> [PROVIDED DATA]
++++

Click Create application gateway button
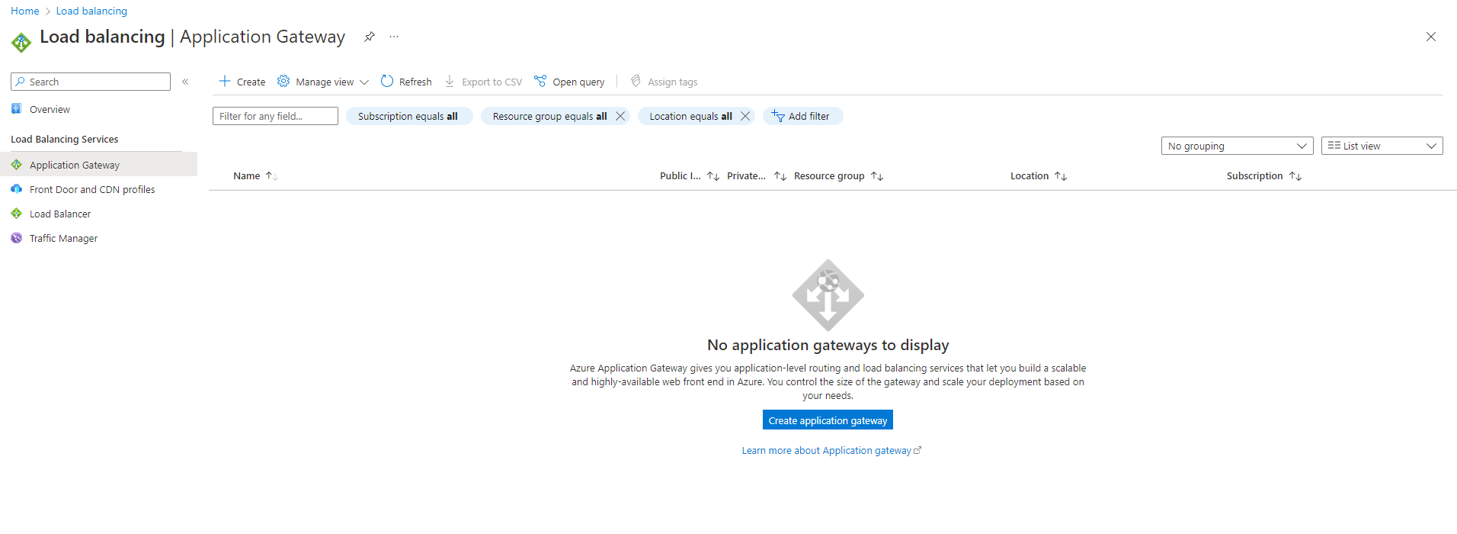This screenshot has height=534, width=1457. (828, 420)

++++

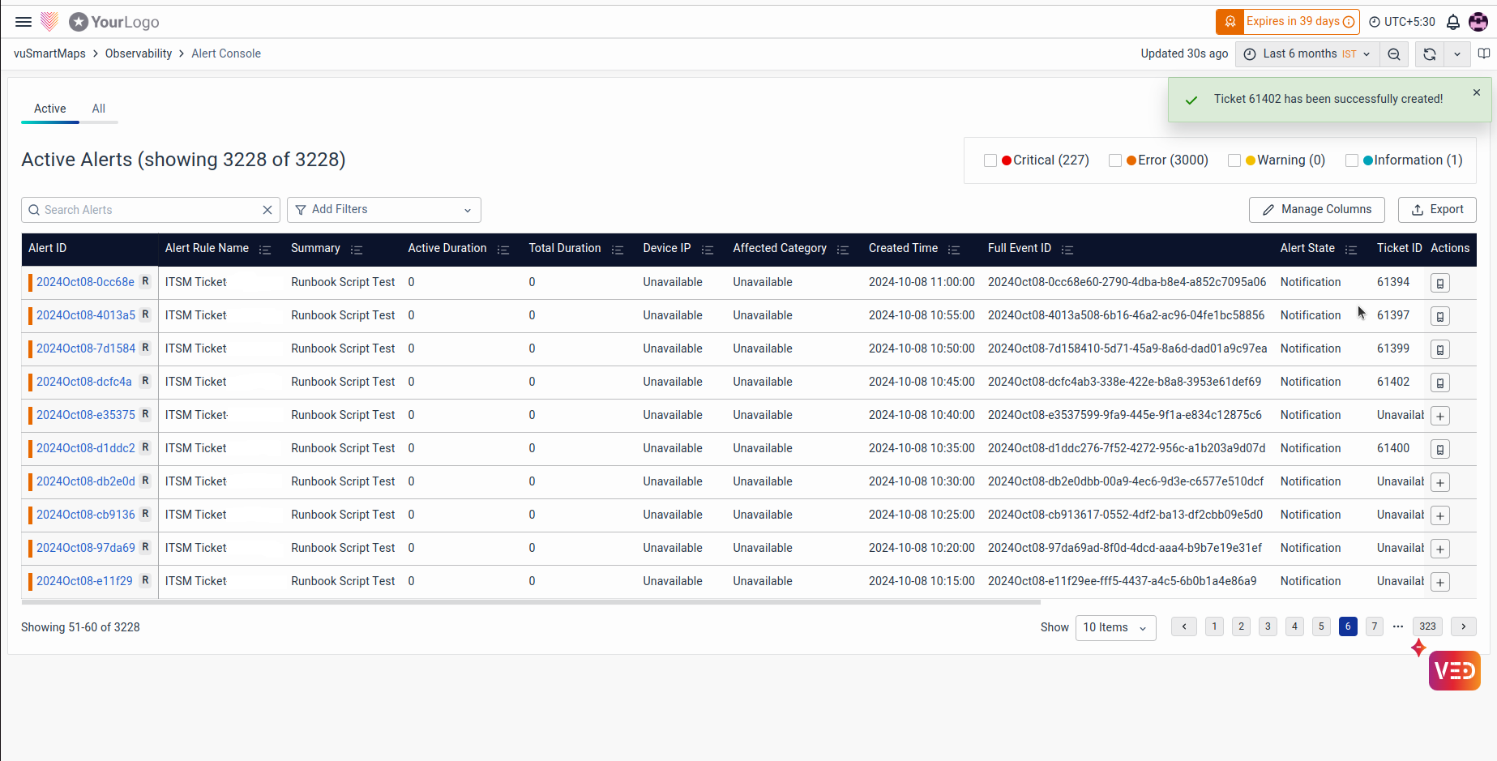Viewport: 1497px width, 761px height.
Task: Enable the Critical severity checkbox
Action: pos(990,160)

++++

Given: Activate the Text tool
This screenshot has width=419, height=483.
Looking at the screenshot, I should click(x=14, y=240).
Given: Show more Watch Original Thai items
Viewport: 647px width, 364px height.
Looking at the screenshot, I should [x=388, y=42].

++++

> [PROBLEM] Where does the word "Given" occur in the data? Copy every line that has it.

> [ANSWER]
Given: Activate the Text tool
Given: Show more Watch Original Thai items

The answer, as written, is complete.